## START Input for this task

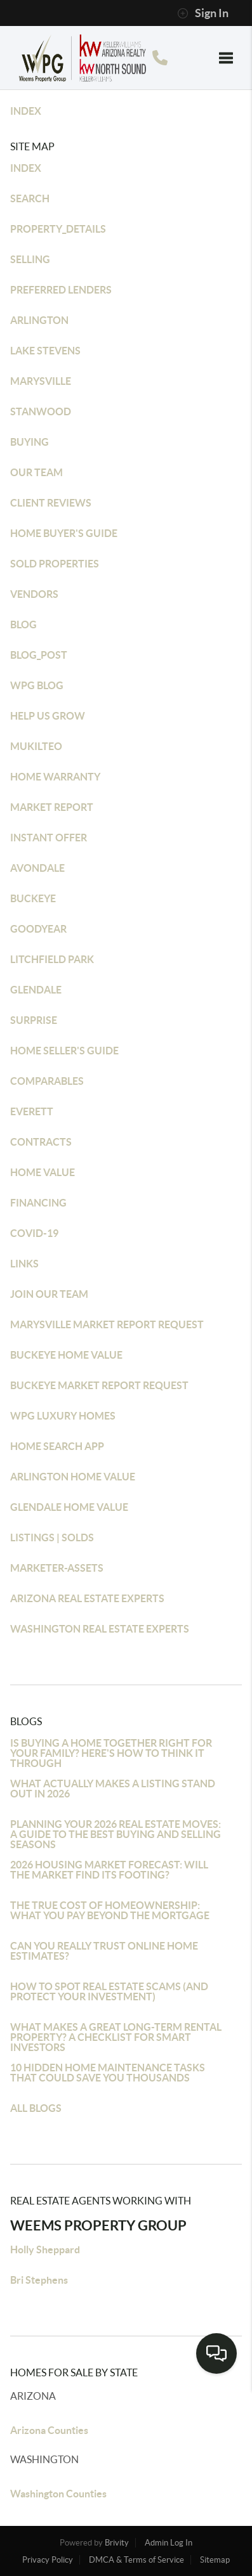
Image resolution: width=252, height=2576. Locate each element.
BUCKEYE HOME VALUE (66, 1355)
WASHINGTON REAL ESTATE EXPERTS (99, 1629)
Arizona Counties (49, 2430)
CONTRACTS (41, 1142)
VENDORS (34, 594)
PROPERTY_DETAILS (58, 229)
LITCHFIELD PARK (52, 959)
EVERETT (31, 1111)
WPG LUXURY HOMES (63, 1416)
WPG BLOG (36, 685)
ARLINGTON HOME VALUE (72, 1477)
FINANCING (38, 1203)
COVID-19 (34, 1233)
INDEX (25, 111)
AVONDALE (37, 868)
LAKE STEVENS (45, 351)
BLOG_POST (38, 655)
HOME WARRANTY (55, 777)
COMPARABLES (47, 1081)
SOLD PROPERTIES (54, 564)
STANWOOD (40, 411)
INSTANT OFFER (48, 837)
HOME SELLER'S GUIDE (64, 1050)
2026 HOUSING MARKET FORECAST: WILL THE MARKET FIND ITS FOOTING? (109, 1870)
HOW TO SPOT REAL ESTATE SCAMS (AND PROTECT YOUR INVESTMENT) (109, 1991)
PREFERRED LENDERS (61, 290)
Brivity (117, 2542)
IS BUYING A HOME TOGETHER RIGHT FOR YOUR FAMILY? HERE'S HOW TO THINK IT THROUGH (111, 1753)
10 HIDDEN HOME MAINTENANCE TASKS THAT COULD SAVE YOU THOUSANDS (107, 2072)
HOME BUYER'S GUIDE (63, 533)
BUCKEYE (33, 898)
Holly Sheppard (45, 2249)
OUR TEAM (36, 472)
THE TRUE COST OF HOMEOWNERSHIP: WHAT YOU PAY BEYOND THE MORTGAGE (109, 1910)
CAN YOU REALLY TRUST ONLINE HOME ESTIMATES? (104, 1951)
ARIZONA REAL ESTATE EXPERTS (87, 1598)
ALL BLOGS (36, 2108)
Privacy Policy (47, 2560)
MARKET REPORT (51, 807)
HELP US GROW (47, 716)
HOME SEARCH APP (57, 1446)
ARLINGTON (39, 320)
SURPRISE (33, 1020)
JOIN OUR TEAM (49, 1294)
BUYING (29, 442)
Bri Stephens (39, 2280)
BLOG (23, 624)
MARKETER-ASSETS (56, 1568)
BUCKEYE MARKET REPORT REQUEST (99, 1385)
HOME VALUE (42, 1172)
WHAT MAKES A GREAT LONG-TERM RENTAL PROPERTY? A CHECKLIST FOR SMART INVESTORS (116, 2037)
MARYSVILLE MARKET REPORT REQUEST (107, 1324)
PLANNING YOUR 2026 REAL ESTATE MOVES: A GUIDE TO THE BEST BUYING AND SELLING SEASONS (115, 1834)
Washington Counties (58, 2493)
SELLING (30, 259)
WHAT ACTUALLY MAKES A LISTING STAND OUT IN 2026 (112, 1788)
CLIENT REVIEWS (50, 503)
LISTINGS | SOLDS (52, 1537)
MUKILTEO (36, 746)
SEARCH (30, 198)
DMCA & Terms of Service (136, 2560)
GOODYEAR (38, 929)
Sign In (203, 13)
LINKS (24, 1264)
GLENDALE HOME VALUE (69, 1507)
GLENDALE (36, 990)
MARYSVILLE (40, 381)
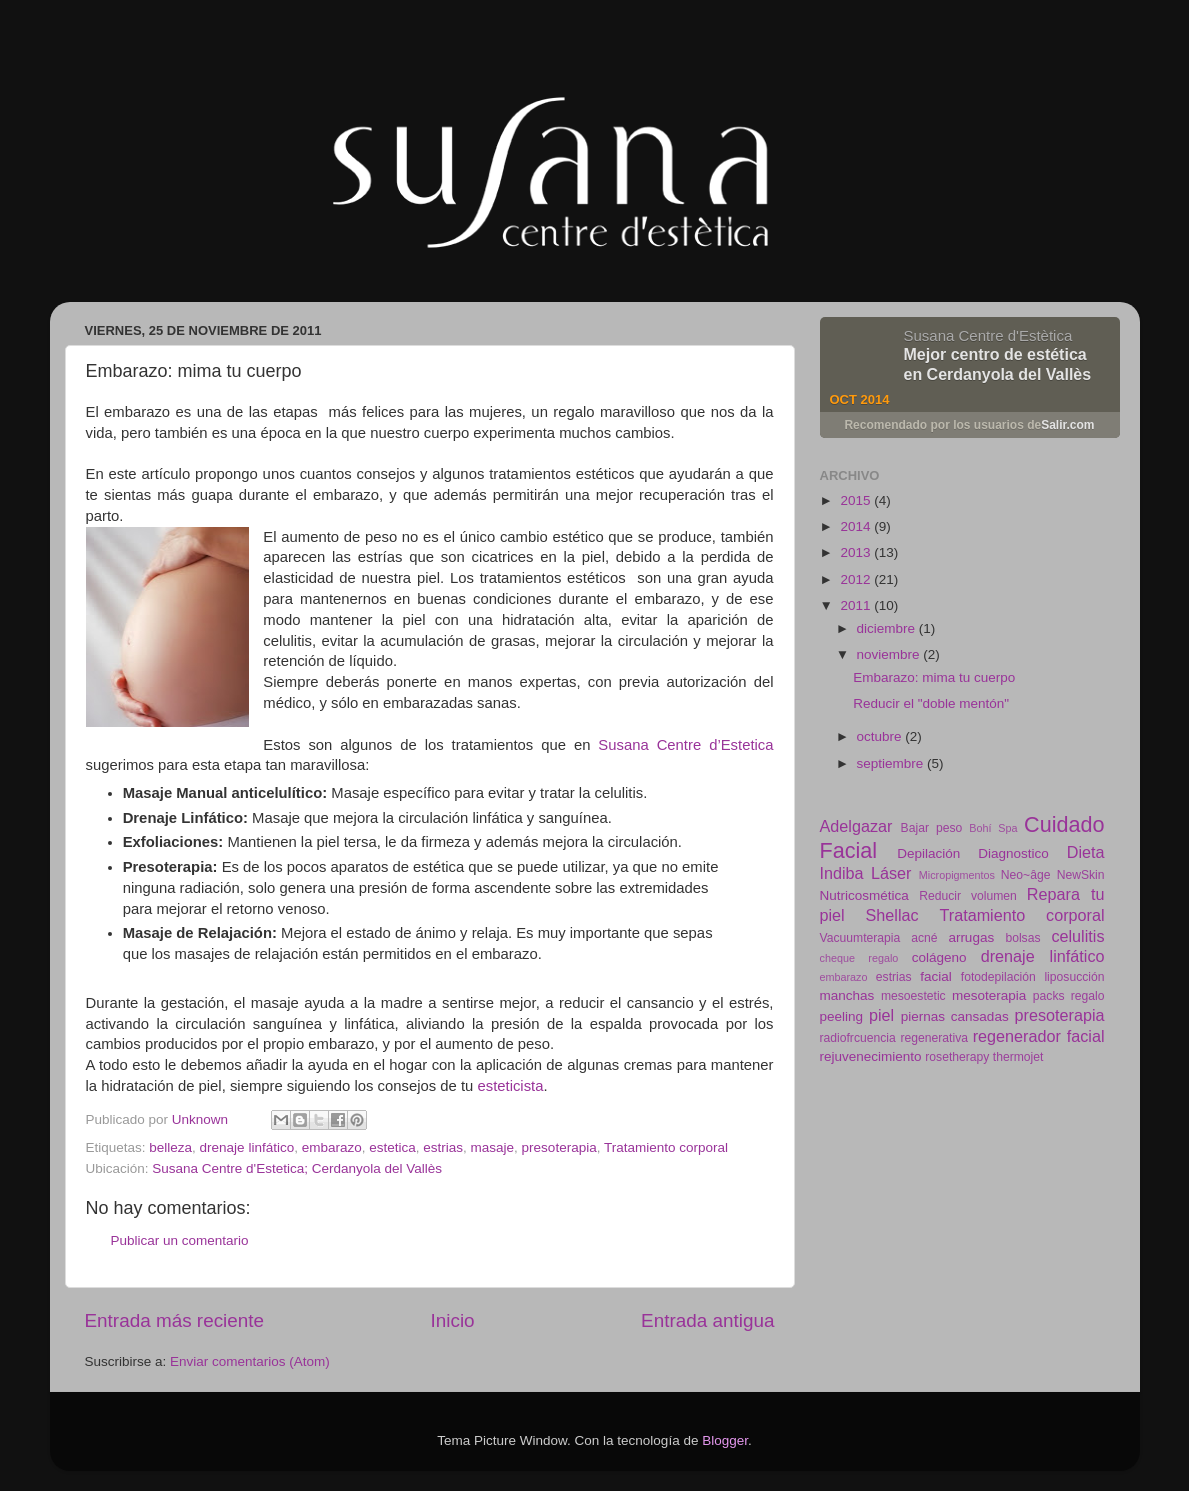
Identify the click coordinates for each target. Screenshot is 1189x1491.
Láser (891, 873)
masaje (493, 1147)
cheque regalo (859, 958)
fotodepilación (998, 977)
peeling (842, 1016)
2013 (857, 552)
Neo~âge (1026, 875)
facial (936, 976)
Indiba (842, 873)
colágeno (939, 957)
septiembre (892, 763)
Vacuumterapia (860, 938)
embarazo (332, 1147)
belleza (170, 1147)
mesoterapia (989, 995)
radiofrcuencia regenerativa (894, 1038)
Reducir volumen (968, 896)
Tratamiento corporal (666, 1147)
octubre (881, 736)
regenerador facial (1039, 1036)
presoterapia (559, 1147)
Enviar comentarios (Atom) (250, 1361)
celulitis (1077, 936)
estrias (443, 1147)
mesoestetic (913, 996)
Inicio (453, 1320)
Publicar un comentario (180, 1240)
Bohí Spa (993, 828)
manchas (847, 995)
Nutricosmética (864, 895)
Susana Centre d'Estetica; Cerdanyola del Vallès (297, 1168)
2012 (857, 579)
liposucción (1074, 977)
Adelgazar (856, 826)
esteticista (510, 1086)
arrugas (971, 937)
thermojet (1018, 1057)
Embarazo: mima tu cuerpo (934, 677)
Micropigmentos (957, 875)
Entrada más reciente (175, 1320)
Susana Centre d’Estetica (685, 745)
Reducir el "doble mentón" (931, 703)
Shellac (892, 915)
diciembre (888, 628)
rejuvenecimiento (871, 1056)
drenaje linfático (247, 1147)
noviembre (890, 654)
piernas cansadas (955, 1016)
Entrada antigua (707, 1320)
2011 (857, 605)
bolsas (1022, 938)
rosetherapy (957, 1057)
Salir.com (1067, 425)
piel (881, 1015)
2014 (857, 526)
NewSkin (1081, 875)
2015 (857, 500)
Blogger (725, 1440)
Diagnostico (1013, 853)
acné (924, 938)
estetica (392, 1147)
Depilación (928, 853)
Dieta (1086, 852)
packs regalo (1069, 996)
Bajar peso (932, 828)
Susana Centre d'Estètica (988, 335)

## END Input for this task
## START Input for this task

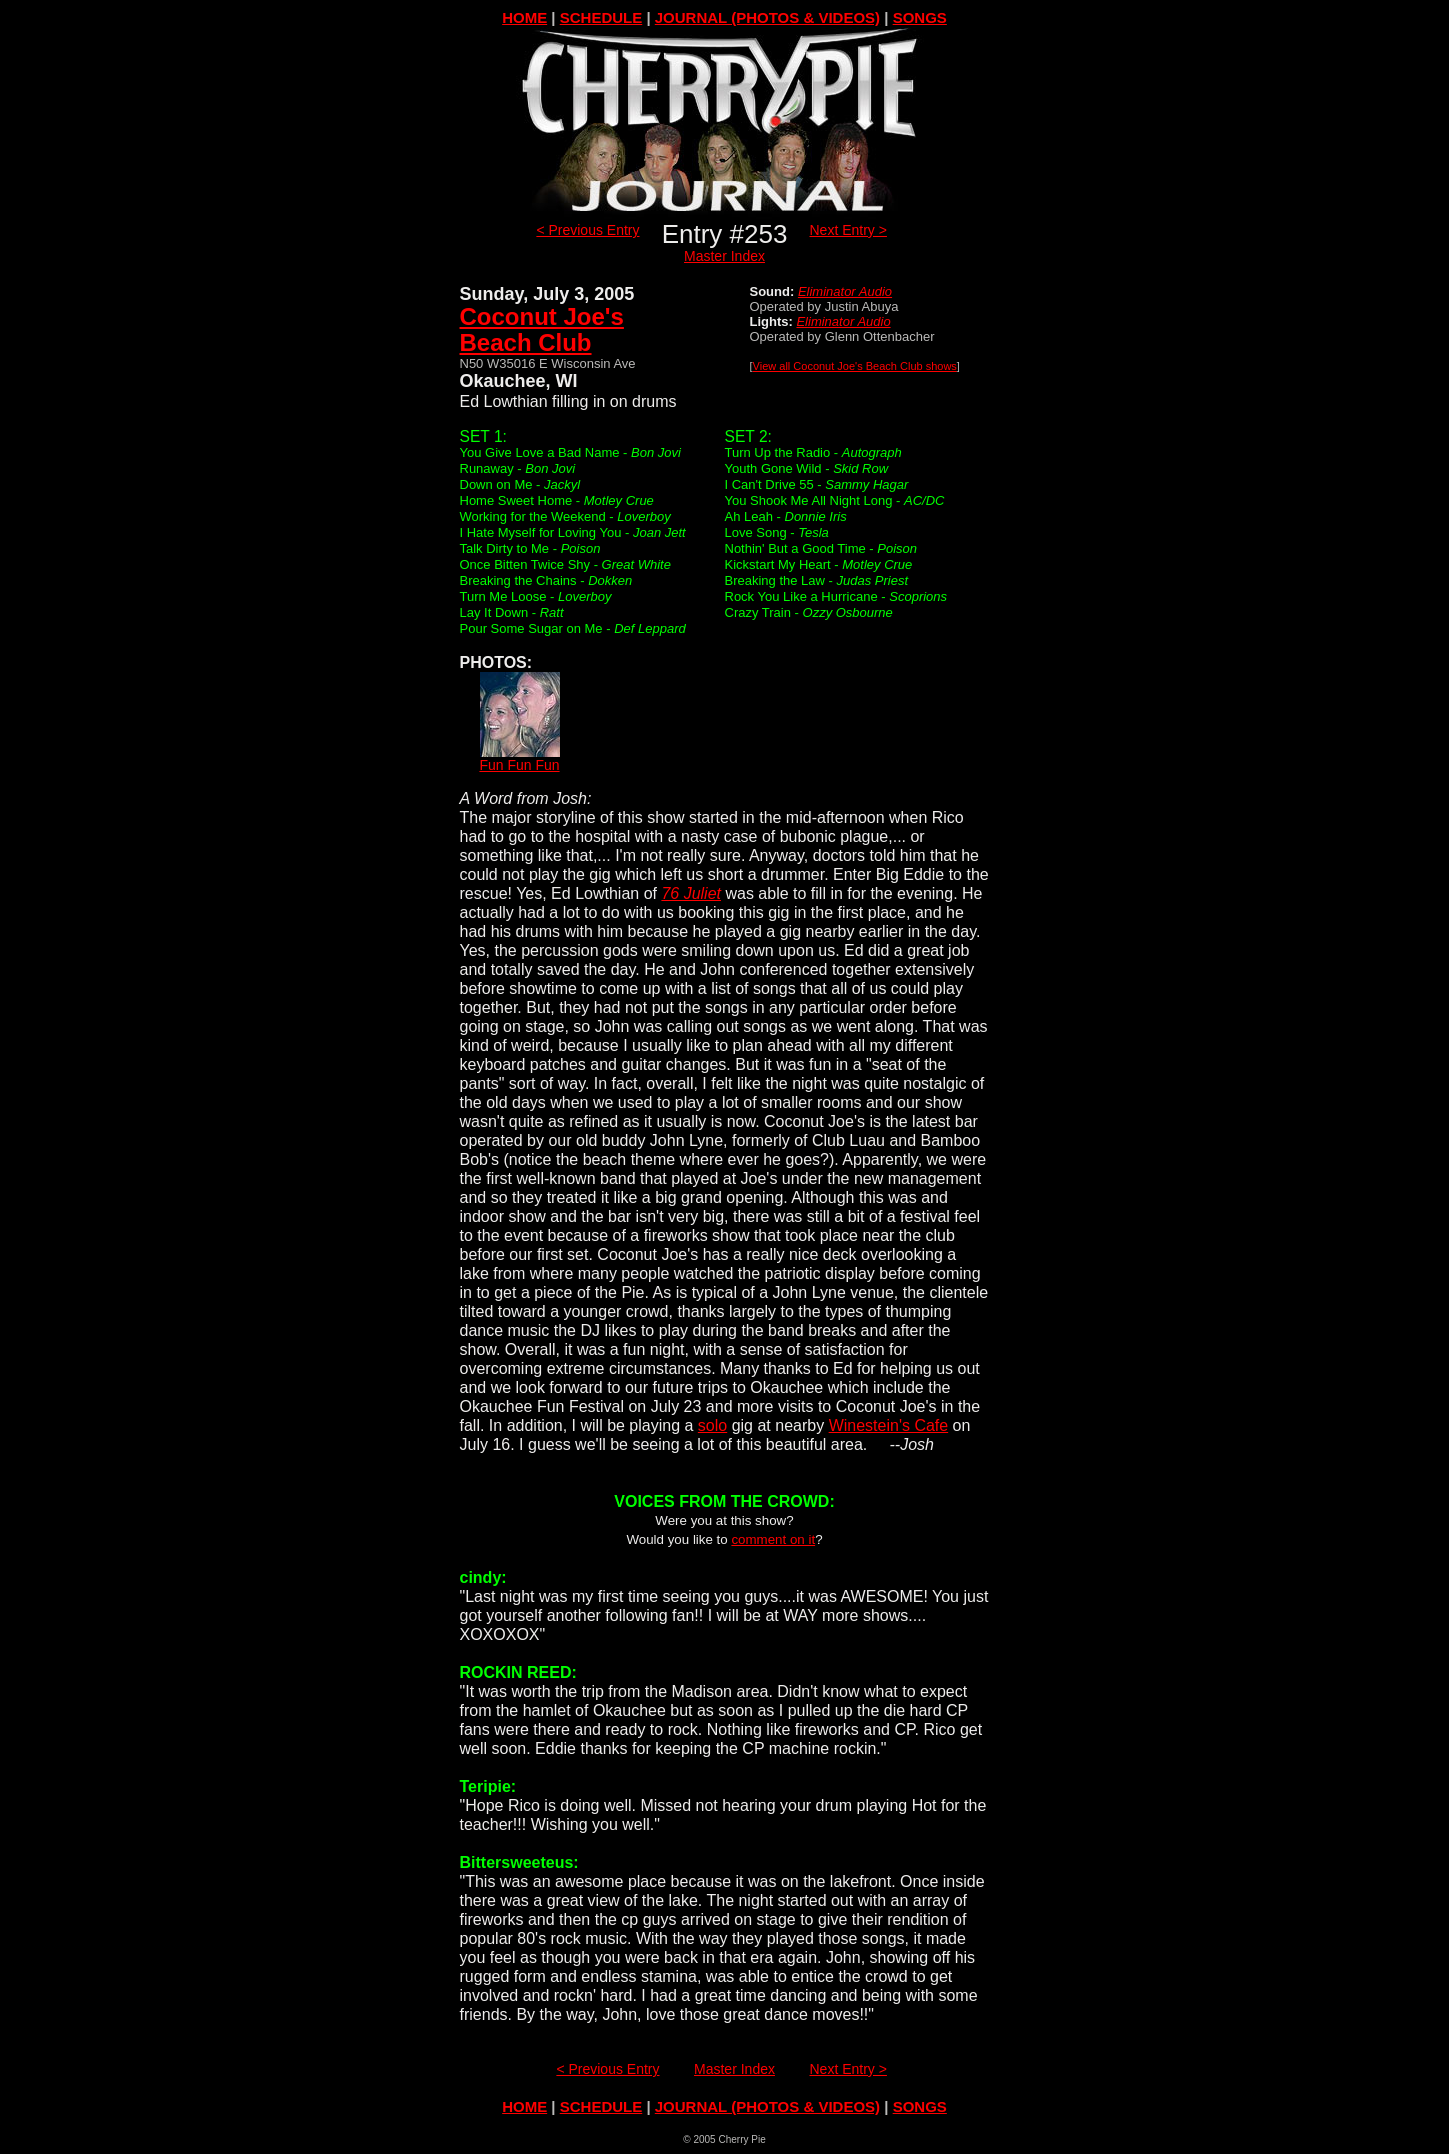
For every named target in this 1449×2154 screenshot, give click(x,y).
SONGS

## END Input for this task

Exercise aim: Recast the lines starting with the one containing "Diagnostico (1013, 853)" and going on through the one containing "Bajar peso (932, 828)" as a Markdown table with the columns Row and Text, where Row holds each line's number in sequence and blank lines are left out.

Written answer:
| Row | Text |
|---|---|
| 1 | Diagnostico (1013, 853) |
| 2 | acné (924, 938) |
| 3 | estetica (392, 1147) |
| 4 | Depilación (928, 853) |
| 5 | Dieta (1086, 852) |
| 6 | packs regalo (1069, 996) |
| 7 | Bajar peso (932, 828) |